What is the last A/B win your team shipped that measured the click instead of the outcome?
X thread (sequential, each post stands alone): 1/ We shipped a feature that won its A/B test and killed it three weeks later. The test was not wrong. It measured the wrong thing. 2/ It caught the click. It never saw what happened after the click, which is exactly where the feature made activation worse. 3/ The fix is not a better test. It is naming the downstream behavior the change should move before you run it, then measuring that. 4/ We now refuse to call anything a win until the metric is the outcome, not the click in front of it. Two more "wins" have failed that check since.

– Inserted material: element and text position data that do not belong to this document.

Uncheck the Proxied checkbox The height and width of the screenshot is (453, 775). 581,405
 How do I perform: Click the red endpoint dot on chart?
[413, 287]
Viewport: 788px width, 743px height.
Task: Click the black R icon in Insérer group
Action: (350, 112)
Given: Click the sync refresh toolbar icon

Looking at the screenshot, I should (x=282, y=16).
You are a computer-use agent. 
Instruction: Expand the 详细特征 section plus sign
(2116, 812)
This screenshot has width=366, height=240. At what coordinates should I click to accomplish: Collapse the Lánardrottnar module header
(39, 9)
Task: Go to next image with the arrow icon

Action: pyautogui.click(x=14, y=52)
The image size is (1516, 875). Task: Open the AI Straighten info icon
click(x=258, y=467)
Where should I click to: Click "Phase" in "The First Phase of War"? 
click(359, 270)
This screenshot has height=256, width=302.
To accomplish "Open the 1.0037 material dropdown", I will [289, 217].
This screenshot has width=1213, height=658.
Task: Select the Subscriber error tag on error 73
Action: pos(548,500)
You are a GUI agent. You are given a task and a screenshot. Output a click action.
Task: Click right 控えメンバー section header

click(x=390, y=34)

Compare that to the crammed version of the same LinkedIn post, where the transcript was shrunk rather than rebuilt:
Crammed (shrink, not re-express): "In today's conversation we discussed our recent feature decision and the testing process behind it. We covered several important learnings about measurement that may be useful for other teams as they think about their own experimentation." [the recording, compressed: no hook, no specific, no shape that belongs to LinkedIn]
Readers register a filed-down repurpose as thin even when they cannot name why — the hook that belonged to the destination never got built, the specific that carried the pillar got trimmed to make it fit. That loss lands the same whether a human does it in a hurry or a model does it on a "convert this" instruction, which is why the instruction that holds the depth is re-express, never convert.